TEXT PASSAGE:
+ + + +

The electricity from the PV modules is DC power (direct current), and to be able to use the electricity it needs to be converted into AC power (alternating current) [15]. This is done through an inverter, which converts the electricity to AC power at the right voltage and frequency for the grid or the domestic use. If the PV system is connected to the grid, there has to be an electricity meter that records the flow of electricity, to and from the house. For the inverter to optimize an energy yield through different sunlight conditions, the

inverter normally has maximum power point tracking (MPPT) [15]. By tracking the maximum power point, the voltage is regulated depending on for example the solar insolation. The current is maximized with the same principle as for the module optimizer described in section 2.2.3. The device can have an efficiency up to 98% during a wide range of the

sunlight conditions. The efficiency of the inverter could be critical if the solar radiation is 25% of the maximum. This could be solved by only using one inverter for all strings at sunrise and sunset and connect the rest of the inverters the remaining sun hours of the day, to make everything work optimally. There are different kinds of inverters. Central, string, multistring and individual. The multi-string can accept power from more than one module string and still allowing each string to work at its own MPP.

+ + + +

Dataset records:
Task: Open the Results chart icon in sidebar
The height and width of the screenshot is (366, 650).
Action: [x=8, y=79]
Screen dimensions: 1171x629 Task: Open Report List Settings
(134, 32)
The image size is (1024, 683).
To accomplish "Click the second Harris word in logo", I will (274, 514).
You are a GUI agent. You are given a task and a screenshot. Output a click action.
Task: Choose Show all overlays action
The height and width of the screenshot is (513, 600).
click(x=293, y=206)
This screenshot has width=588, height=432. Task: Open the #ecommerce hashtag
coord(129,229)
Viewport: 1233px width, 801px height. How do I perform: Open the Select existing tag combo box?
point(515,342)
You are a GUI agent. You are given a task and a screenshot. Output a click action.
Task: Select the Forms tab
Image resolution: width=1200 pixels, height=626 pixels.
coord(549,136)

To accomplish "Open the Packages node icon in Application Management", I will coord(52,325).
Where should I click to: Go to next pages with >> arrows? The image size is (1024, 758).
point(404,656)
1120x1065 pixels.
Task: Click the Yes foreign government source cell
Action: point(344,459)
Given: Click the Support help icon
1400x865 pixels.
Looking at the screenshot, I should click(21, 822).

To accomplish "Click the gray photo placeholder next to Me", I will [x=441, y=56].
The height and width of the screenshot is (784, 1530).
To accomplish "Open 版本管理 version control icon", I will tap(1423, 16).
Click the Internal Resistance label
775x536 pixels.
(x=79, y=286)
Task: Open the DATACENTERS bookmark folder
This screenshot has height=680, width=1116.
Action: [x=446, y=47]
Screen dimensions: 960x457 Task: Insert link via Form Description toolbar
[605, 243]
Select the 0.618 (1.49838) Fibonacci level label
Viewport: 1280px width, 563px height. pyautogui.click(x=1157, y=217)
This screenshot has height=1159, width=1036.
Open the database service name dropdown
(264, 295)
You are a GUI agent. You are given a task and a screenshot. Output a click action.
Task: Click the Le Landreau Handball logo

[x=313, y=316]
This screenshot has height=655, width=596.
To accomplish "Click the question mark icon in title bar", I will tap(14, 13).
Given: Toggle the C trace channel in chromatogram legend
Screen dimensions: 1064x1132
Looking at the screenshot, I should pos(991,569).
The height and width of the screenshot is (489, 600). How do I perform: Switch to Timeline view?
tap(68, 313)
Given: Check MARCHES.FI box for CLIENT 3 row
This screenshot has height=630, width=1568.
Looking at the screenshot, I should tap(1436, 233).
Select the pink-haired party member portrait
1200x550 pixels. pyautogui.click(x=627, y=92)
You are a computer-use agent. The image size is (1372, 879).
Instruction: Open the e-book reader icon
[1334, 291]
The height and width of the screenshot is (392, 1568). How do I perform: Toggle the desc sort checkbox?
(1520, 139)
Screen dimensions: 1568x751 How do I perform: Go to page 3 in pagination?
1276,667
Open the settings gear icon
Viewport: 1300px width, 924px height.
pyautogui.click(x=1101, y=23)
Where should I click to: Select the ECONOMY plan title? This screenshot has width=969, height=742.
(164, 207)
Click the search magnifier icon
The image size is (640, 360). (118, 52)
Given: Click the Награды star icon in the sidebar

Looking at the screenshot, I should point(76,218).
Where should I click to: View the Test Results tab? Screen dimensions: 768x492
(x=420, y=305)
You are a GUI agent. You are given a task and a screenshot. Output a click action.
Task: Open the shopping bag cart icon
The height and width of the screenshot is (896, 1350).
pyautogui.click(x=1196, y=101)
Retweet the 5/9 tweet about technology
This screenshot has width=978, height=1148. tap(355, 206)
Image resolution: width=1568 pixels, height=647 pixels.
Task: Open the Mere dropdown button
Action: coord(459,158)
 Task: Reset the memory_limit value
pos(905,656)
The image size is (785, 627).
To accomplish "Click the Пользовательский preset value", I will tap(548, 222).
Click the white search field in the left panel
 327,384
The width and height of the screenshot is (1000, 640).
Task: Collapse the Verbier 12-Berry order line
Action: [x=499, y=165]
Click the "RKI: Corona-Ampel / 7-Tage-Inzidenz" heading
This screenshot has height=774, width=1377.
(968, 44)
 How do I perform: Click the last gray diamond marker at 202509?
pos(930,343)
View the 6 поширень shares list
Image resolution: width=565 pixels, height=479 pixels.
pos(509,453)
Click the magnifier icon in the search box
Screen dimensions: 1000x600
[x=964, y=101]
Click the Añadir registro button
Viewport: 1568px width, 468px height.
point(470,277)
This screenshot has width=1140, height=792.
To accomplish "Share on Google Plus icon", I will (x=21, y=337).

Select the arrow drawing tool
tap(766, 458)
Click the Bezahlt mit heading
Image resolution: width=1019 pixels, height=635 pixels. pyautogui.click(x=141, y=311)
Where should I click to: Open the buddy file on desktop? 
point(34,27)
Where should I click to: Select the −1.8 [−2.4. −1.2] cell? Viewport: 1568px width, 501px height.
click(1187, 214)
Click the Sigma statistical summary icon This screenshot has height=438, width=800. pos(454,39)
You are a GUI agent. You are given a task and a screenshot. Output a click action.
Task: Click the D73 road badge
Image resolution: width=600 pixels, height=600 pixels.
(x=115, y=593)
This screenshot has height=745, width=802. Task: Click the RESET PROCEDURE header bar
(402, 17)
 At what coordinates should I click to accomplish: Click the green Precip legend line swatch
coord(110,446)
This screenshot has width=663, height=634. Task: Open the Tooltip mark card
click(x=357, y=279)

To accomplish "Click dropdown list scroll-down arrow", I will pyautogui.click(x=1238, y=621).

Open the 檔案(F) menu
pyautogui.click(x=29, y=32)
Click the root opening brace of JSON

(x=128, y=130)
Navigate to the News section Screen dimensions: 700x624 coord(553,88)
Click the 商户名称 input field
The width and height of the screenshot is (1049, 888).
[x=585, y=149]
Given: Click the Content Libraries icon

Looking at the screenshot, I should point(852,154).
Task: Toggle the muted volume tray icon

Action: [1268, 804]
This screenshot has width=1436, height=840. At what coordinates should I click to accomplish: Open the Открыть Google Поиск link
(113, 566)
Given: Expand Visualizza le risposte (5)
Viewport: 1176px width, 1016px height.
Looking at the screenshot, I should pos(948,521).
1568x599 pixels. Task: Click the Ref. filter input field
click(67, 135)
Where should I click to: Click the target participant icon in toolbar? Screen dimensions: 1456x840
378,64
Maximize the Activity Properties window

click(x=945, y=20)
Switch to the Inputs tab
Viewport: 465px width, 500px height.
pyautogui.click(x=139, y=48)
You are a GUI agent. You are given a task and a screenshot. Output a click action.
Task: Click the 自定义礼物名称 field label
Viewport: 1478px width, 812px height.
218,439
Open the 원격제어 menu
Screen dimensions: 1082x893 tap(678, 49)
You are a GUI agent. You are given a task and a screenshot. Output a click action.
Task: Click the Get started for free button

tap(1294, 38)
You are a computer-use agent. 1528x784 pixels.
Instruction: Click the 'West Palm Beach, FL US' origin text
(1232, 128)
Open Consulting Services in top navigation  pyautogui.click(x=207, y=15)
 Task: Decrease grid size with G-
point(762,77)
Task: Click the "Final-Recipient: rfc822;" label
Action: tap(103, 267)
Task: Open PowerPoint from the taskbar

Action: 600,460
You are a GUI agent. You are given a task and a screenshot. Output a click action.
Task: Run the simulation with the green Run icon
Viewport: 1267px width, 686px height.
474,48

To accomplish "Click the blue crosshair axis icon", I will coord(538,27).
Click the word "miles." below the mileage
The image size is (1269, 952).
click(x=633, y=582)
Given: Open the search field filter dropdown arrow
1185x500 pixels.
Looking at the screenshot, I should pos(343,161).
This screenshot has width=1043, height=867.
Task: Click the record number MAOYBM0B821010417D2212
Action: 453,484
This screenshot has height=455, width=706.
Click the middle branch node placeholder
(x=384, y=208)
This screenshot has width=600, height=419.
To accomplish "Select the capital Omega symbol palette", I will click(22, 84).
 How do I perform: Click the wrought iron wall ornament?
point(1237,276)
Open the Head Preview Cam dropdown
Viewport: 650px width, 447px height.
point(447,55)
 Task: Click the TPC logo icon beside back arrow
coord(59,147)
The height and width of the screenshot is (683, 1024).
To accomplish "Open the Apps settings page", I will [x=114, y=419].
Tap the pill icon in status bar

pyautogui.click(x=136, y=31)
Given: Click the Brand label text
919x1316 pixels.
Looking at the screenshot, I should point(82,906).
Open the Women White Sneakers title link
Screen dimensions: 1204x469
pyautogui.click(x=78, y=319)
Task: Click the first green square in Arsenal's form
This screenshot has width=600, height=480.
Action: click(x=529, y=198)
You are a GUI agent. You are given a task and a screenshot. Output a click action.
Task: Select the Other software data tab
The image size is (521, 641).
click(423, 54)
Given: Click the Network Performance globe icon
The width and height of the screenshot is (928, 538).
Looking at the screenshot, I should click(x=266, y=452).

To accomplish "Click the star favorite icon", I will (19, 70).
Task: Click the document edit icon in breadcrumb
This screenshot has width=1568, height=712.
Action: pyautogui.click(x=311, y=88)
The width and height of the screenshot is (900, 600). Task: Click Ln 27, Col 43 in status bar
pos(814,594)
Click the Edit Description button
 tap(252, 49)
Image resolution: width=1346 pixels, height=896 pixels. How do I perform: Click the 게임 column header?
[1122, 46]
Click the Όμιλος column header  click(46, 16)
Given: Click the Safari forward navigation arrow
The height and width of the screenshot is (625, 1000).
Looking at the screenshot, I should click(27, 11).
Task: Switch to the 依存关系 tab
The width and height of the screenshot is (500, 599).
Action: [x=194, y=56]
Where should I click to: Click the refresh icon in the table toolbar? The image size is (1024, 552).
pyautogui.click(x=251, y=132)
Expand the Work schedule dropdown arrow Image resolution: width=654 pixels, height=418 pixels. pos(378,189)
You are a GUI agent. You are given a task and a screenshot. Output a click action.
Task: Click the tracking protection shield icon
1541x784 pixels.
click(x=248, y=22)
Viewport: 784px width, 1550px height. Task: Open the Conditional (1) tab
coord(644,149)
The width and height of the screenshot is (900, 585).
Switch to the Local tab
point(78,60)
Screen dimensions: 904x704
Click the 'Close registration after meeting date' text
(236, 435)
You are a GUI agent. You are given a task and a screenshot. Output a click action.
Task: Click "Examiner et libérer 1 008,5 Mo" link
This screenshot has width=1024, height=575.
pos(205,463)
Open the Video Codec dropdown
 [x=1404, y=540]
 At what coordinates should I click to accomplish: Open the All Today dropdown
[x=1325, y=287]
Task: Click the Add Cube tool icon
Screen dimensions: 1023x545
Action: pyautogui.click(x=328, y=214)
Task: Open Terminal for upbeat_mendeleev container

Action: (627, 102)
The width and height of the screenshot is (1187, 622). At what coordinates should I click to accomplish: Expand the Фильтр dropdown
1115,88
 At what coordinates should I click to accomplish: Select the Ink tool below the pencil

+ + + +

STATED GOAL 1: List the kinds of inverters that the inverter passage names.
STATED GOAL 2: Please translate this sentence from the inverter passage into Spanish: "This is done through an inverter, which converts the electricity to AC power at the right voltage and frequency for the grid or the domestic use."
The material is separate from the inverter passage and unrelated to it.

FULL OUTPUT 1: Central, string, multistring, individual

FULL OUTPUT 2: Esto se hace mediante un inversor, que convierte la electricidad en corriente alterna al voltaje y la frecuencia adecuados para la red o el uso doméstico.